IF the Defence Force (TTDF) intends to impose the severe penalty of discharge for drug use, then this policy must be clearly stated and told to all servicemen.
This was the advice given by a High Court judge who ruled that the decision to discharge soldier Marvin Alexis, who failed a random drug test, was in breach of the rules of natural justice.
Alexis tested positive for marijuana use in March 2016.
He was discharged on December 13, 2016, although his tour of duty was to have ended on April 2017.
In her ruling in which she quashed the decision of the Chief of Defence Staff (CDS) to discharge Alexis, Justice Joan Charles advised that the TTDF must inform its servicemen if it intended to discharge them for drug use.

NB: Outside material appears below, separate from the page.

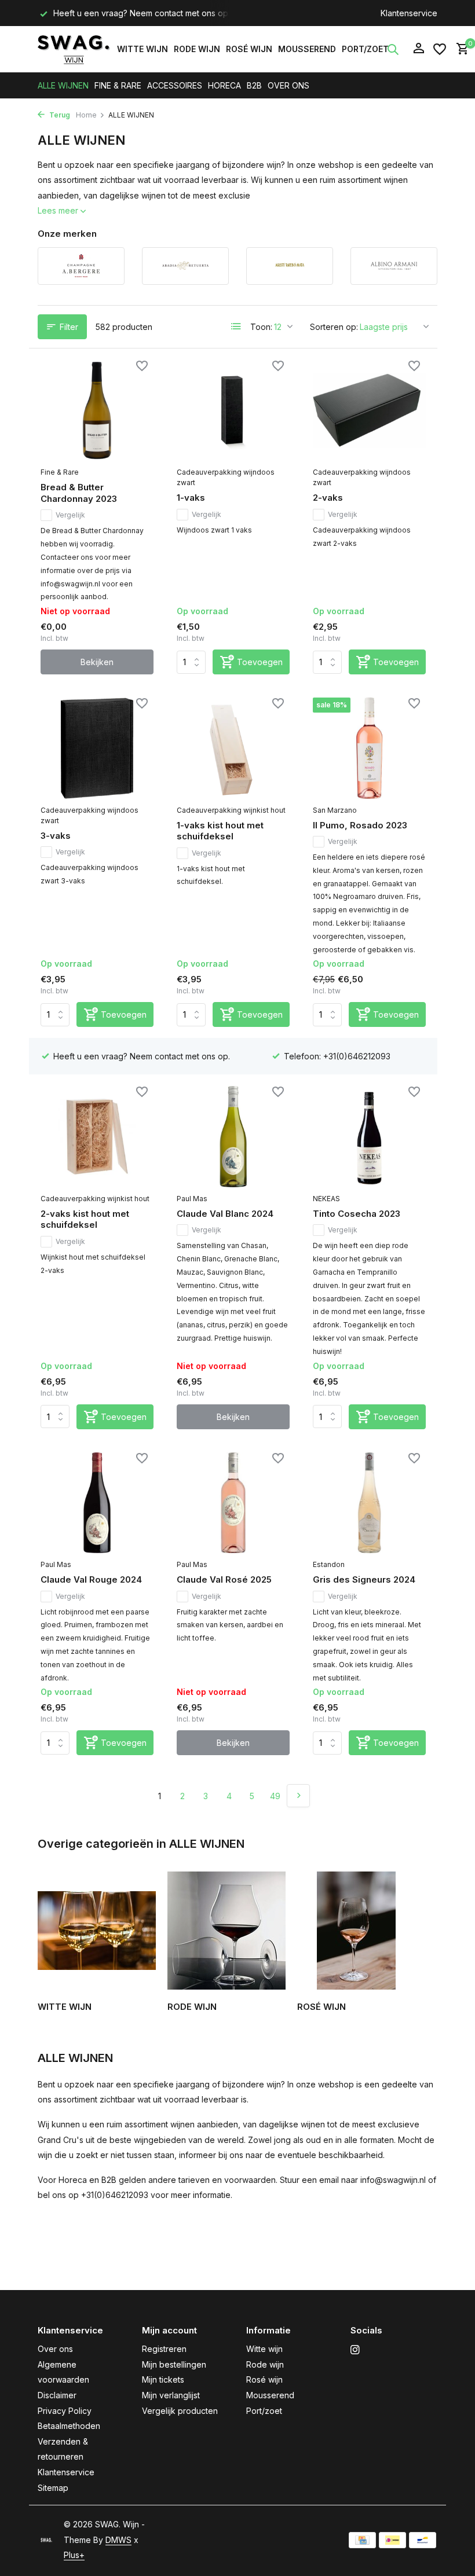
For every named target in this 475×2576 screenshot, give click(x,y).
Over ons (55, 2349)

“To do anything less will have the unfortunate result of perpetuating unfairness in the treatment of members of the TTDF found to have engaged in illicit drug use.”

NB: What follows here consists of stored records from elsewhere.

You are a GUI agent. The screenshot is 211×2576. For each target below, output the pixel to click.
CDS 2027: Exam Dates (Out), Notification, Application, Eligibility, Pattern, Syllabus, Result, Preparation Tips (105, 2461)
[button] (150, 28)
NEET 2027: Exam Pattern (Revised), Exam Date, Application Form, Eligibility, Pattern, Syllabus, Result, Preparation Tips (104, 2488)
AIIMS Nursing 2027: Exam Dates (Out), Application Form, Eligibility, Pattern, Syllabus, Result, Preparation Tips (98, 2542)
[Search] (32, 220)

She found that the CDS was not empowered to discharge Alexis under Section 28 of the Defence Act and Regulation 5 of the Defence (Enlistment and Service) Regulations of the Defence Force Act Regulations 14:01 for a failed drug test without first having made clear to him that that could be the sentenced imposed.
Having ruled that the decision to discharge Alexis was invalid, she said he was entitled to be reinstated retroactive to December 2016 for the remainder of his contract, and any issue on whether he should be engaged further was left for the determination of the military authorities.
Alexis was represented by attorney Ronald Simon while Kendra Mark and Antoinette Alleyne represented the CDS.